MUMBAI - Police in India have detained about 20 people in connection with the Mumbai bombings in which 186 people died, the city's police chief has said.
"We have questioned 250 to 300 people as part of the investigations in two days," said A N Roy. "Around 20 people have been detained at various places." Television said many people were picked up from hotels and guest houses in the city.
Bomb experts were still picking through the mangled wreckage for clues, but a senior Mumbai police officer said electrical timers could have been used to set off the explosions.
"We can be sure only after the forensic and ballistic results, but so far it looks like crude electrical timers were used," the officer said.
Indian TV channels, citing home ministry sources, said the attacks were jointly carried out by the Pakistan-based Lashkar-e-Taiba militant group and the Students' Islamic Movement of India, banned in 2001 for allegedly trying to stir religious unrest over the US-led war on terror.
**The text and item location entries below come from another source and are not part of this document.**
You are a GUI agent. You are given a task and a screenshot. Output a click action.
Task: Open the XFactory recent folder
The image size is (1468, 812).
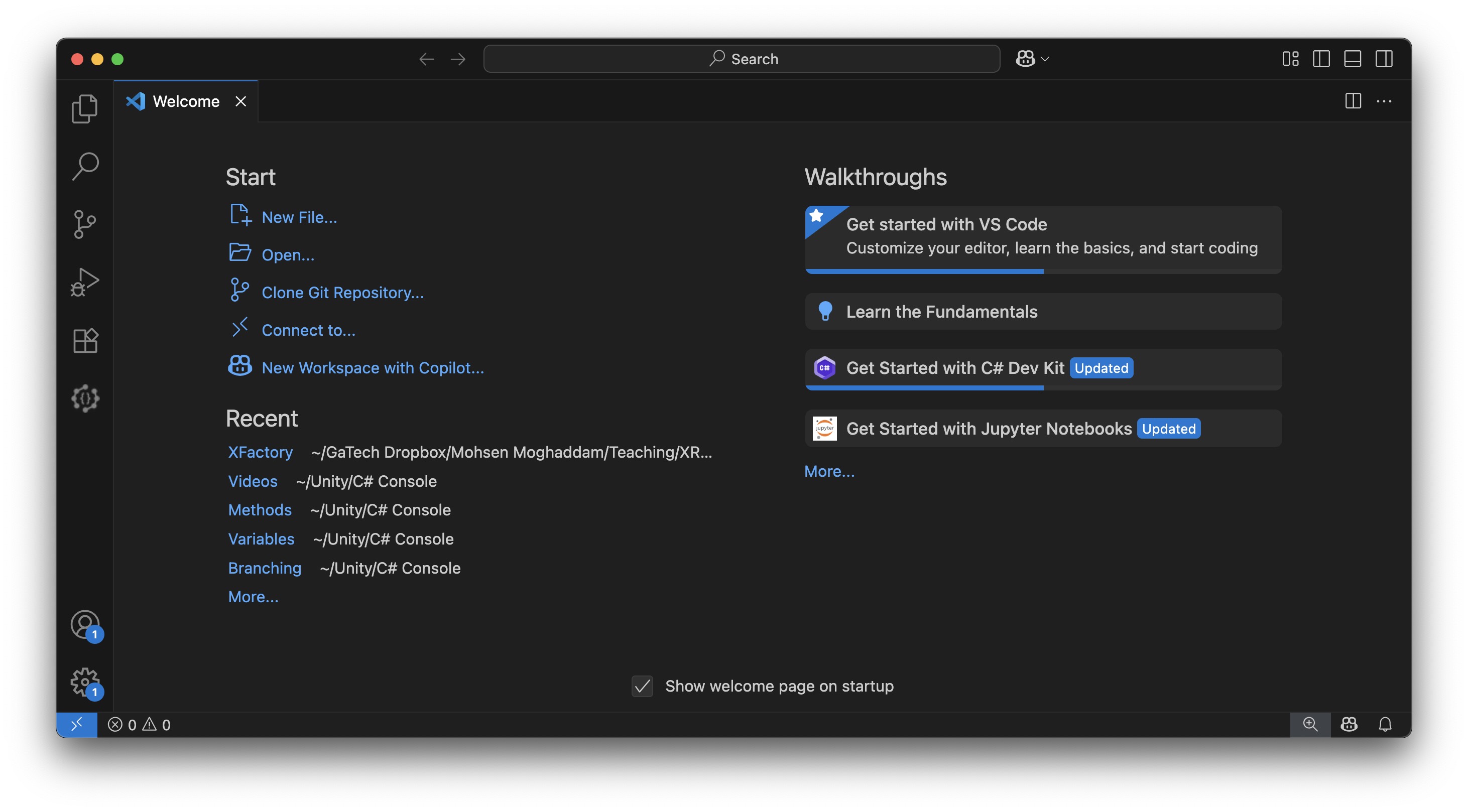(260, 452)
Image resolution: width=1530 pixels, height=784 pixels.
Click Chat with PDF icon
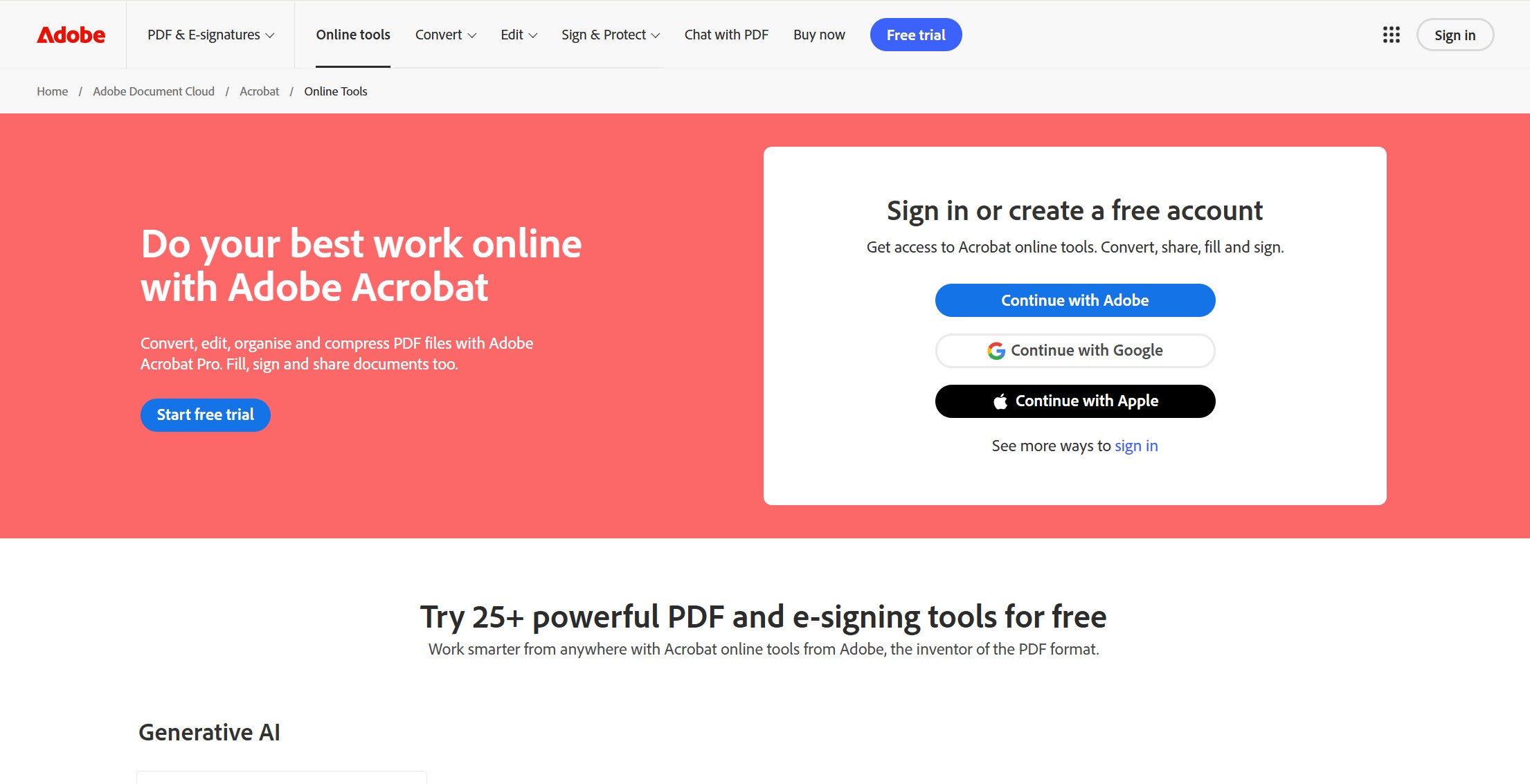[726, 35]
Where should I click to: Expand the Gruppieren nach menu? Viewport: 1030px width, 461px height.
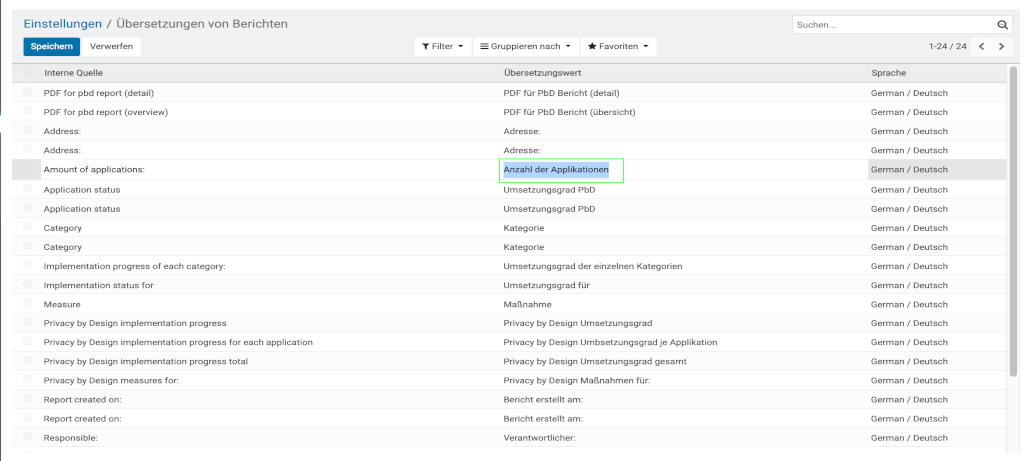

Lashkar has denied any role in what it called "inhuman and barbaric acts". The home ministry was tightlipped.
"We have nothing on this right now," Junior Home Minister Sri Prakash Jaiswal said.
Lashkar is believed by authorities to be behind blasts in New Delhi in October that killed more than 60 people.
On Thursday, four young men were handed over to police by a crowd at a Mumbai railway station for behaving suspiciously. Police said the men tried to throw away their bags when confronted by passengers and were still being questioned.
Tuesday's attacks (1.54am Wednesday NZT)on crowded evening rush-hour trains and stations in just 11 minutes also wounded more than 700 people. But the city responded by attending work and schools on Wednesday and maintaining peace between Hindus and Muslims.
Mumbai's commuters were back on the city's packed public transport in their millions, but remained uneasy.
A Reuters witness travelling on the city's suburban trains saw commuters checking under seats and keeping an eye on bags and luggage and even asking passengers to identify their baggage.
"Suspect everyone and look for a potential bomber," Diwakar, a 47-year-old lawyer, told fellow passengers on a train to downtown Mumbai on Thursday.
Relatives and friends of some victims were still trying to identify mutilated bodies by personal belongings such as bloodied clothes, credit cards and mobile phones.
Police said 158 of the 186 dead had been identified.
The toll was the worst since a series of bombs killed more than 250 people in Mumbai in 1993. Tuesday's attacks were also eerily reminiscent of serial bomb blasts on commuter rail networks in Madrid and London in the past two years.
The media asked India to step up pressure on Pakistan, which India accuses of supporting militants.
"There is a need to tell our friends in the war against terror that something needs to be done urgently about the jihad factory next door," The Hindustan Times said.
In continued violence in Indian Kashmir, four Hindus were gunned down by suspected Muslim militants late on Wednesday.